>> START Information shown

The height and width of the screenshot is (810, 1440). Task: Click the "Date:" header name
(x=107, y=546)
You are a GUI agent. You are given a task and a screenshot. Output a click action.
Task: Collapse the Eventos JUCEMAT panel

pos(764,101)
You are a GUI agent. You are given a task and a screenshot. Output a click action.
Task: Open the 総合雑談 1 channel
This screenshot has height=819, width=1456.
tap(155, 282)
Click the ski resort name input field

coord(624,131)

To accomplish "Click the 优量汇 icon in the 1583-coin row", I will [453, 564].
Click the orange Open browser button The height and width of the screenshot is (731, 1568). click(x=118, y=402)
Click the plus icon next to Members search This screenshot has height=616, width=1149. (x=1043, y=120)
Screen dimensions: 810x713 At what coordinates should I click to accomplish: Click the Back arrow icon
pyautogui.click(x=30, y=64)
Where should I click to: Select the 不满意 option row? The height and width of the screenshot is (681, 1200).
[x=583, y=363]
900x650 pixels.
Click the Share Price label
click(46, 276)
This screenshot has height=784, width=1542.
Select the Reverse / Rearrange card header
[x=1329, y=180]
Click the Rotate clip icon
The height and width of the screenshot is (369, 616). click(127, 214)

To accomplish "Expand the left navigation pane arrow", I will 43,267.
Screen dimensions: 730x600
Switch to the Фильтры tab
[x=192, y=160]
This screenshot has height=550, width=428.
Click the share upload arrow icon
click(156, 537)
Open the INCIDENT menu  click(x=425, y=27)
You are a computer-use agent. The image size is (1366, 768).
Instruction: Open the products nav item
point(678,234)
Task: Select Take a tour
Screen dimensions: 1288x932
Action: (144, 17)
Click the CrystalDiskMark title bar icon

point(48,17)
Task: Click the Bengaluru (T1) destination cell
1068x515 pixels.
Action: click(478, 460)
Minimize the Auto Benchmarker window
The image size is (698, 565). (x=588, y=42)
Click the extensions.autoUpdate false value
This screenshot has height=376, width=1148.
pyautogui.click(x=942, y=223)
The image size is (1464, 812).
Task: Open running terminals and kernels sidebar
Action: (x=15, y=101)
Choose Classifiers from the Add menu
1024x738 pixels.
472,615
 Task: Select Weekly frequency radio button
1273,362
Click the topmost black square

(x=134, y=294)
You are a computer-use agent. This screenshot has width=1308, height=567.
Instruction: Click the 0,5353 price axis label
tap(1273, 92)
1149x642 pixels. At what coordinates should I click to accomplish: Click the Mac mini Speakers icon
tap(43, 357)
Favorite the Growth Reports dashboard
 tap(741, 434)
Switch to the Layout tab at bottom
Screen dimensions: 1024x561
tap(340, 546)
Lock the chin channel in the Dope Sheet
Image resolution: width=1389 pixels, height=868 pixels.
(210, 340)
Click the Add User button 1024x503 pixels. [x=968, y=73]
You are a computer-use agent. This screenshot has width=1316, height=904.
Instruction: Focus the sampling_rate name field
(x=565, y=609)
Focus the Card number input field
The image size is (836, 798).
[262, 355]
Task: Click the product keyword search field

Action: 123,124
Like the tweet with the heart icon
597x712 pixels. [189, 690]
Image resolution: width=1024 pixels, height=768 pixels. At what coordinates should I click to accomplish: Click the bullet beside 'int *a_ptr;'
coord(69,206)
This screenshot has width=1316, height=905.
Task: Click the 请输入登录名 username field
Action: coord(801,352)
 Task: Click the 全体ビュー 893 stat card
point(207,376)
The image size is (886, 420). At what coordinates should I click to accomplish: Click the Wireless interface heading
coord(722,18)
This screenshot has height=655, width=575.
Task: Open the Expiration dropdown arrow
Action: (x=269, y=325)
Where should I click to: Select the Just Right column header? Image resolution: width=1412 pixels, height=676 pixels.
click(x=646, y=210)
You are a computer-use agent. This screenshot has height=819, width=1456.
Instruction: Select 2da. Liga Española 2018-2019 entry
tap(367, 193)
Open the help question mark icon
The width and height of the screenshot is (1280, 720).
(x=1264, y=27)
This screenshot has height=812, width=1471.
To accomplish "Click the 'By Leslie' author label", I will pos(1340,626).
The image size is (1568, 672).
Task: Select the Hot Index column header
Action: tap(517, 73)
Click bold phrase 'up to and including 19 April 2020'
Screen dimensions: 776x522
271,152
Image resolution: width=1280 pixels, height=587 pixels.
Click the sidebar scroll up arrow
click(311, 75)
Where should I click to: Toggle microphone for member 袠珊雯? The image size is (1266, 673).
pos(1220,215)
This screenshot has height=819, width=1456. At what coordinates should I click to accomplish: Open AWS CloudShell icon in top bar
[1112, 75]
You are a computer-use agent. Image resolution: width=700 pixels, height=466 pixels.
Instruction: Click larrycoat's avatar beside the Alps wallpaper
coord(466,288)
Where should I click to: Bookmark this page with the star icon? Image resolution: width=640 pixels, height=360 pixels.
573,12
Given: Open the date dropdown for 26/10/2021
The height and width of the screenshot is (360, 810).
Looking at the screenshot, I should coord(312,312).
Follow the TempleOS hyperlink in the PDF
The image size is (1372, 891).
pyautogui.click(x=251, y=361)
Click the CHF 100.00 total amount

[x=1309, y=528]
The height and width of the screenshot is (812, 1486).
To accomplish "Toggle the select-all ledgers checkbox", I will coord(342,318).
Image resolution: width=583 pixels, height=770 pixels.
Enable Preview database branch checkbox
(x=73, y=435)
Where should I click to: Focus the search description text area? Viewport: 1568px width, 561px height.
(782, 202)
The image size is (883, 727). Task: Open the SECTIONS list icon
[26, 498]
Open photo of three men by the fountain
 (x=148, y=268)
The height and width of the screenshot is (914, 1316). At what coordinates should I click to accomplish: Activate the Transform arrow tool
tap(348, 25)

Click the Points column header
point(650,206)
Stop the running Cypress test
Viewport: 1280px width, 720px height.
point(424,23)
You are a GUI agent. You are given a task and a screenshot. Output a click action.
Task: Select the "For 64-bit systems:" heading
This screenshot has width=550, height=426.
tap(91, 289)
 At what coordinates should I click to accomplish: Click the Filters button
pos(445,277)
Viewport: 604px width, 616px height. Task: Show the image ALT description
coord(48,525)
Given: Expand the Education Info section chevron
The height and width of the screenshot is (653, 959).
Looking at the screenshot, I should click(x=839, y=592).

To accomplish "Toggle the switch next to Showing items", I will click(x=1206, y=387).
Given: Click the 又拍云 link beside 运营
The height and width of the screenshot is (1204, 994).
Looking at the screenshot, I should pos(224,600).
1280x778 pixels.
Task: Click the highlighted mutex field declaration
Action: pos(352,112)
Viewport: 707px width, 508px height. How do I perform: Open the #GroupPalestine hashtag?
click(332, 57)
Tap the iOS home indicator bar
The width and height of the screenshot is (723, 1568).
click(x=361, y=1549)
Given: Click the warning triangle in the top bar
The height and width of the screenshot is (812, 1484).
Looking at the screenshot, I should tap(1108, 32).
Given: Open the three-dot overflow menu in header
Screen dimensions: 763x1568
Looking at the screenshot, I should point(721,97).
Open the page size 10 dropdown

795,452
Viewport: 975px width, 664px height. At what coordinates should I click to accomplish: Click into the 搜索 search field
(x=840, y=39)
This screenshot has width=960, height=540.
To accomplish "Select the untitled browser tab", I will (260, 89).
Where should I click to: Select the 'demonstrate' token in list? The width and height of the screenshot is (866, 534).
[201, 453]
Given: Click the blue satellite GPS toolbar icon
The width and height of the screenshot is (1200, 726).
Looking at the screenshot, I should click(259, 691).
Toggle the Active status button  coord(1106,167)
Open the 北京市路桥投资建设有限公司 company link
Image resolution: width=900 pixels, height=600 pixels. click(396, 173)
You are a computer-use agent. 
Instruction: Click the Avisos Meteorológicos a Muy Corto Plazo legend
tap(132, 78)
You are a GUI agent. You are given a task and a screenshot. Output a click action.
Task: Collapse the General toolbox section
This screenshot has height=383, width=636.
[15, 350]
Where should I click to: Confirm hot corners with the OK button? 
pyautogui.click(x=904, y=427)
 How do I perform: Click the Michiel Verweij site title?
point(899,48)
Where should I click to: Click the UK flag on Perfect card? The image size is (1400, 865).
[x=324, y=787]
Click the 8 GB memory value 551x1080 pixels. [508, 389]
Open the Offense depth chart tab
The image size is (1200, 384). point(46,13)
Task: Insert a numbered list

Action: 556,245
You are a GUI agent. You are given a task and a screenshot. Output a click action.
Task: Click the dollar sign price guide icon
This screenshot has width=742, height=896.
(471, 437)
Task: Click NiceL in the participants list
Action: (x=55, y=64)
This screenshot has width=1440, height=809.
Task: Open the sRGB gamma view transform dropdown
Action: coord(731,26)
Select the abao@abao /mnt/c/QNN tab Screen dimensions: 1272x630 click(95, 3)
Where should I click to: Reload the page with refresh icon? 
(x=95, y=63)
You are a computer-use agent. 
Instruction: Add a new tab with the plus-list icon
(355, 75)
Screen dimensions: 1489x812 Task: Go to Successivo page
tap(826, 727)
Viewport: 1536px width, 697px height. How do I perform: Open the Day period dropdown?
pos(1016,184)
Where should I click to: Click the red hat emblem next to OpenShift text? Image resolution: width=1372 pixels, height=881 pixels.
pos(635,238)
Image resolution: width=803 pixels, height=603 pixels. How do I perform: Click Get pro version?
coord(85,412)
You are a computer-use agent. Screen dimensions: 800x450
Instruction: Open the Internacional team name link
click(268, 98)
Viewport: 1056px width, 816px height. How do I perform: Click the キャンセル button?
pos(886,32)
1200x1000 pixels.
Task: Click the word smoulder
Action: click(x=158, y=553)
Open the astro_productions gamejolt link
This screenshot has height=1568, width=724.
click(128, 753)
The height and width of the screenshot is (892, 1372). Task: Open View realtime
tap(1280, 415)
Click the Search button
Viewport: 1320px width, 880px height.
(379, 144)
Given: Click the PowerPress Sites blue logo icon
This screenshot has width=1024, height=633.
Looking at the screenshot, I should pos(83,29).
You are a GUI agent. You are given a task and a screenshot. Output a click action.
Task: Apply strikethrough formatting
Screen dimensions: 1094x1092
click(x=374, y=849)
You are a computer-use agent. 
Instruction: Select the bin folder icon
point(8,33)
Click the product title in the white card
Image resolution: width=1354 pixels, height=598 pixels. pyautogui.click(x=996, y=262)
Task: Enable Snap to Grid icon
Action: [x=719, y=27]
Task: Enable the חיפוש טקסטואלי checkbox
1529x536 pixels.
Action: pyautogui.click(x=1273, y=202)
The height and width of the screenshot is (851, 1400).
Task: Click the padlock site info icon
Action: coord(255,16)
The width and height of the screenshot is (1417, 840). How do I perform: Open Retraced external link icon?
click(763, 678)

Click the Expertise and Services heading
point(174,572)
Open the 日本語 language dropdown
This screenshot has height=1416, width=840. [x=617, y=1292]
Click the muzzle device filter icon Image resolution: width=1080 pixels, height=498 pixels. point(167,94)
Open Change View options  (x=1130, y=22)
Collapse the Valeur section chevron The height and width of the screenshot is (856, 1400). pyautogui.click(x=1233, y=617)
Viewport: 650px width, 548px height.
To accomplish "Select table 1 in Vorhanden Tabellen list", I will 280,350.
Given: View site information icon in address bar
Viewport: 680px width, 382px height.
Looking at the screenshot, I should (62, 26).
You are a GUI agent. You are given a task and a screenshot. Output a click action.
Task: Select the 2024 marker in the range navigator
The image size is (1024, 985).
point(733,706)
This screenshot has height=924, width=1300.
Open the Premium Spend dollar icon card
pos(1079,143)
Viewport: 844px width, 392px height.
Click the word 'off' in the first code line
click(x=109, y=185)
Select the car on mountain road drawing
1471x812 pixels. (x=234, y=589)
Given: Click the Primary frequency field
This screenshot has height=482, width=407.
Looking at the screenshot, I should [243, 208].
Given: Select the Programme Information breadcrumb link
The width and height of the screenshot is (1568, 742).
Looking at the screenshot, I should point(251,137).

>> END Information shown

Please turn the records from the line with "This screenshot has height=812, width=1471." up to and including the line with "click(311, 75)" into a JSON list of strings. Use one string per line and leave out blank lines.

[
  "This screenshot has height=812, width=1471.",
  "To accomplish \"Click the 'By Leslie' author label\", I will pos(1340,626).",
  "The image size is (1568, 672).",
  "Task: Select the Hot Index column header",
  "Action: tap(517, 73)",
  "Click bold phrase 'up to and including 19 April 2020'",
  "Screen dimensions: 776x522",
  "271,152",
  "Image resolution: width=1280 pixels, height=587 pixels.",
  "Click the sidebar scroll up arrow",
  "click(311, 75)"
]